The funds will go toward the UAHC’s Polish Judaica project, initiated last year following the signing of a unique cultural exchange agreement between the Reform Jewish group and the University of Warsaw.

Dr. Armand Hammer, president of Occidental Petroleum Corp., served as chairman of the $500-a-plate dinner in the Beverly Wilshire Hotel attended by 600 guests Monday night. Hammer called the UAHC-Polish agreement “a breakthrough because for the first time a Communist nation, Poland, has agreed contractually with an American Jewish organization to provide Judaic objects, manuscripts and art, much of which has been inaccessible to Western scholarship.” He continued:

“The agreement will serve also as a model to other nations, particularly those within the Communist sphere, hopefully engendering additional religious and cultural exchange and significant humanitarian gestures.”


Dr. Moury Leibovitz of New York, president of the Knoedler Galleries and co-chairman of the dinner with Guilford Glazer, announced that the UAHC would issue a limited edition of 300 full-size, full-color facsimile reproductions of the Kalonymus Codex, an illuminated Bible manuscript in Hebrew and Aramaic dating from the year 1238 that is regarded as one of the oldest and most beautiful treasures of Jewish religious art. A limited edition of 300 copies at $5,000 each will be published.

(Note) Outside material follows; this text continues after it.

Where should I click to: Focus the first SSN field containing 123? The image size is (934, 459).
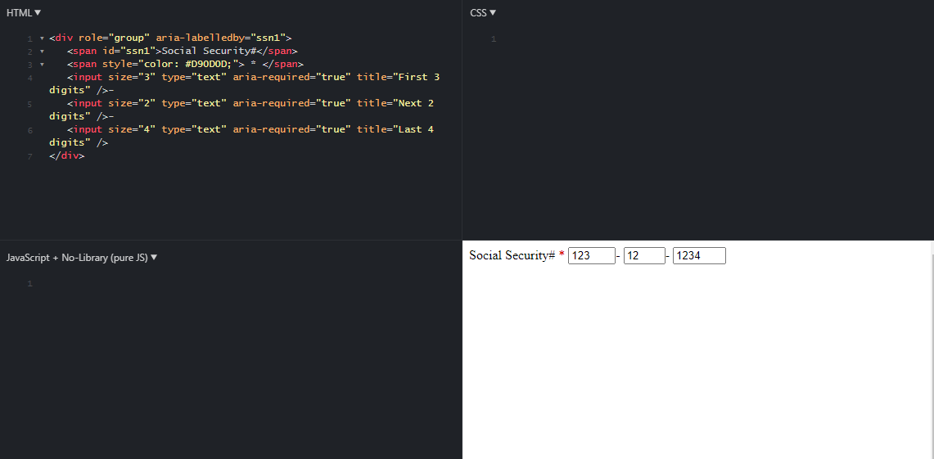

The Kalonymus Codex was one of 20 works of rare Jewish art from Poland on exhibit at the dinner. It will move to the Skirball Museum of the Hebrew Union College-Jewish Institute of Religion in Los Angeles, where more than 100 articles of Polish Jewish art, on loan from various Polish institutions to the UAHC, will be on display through December.

Many of the works of Polish Judaica were thought lost or destroyed in the Holocaust. Rabbi Alexander Schindler, president of the UAHC, told the dinner guests:

“We cannot bring back the martyrs of our people, or restore the burned scrolls and precious manuscripts that have been lost forever. But through this historic agreement we can and will carry out our proud obligation to preserve, for today and for the years to come, the precious fragments of a vanished world. In doing so, we will more vividly remember, more fully comprehend and more nobly honor the vitality and genius of one of the great communities in our people’s history.”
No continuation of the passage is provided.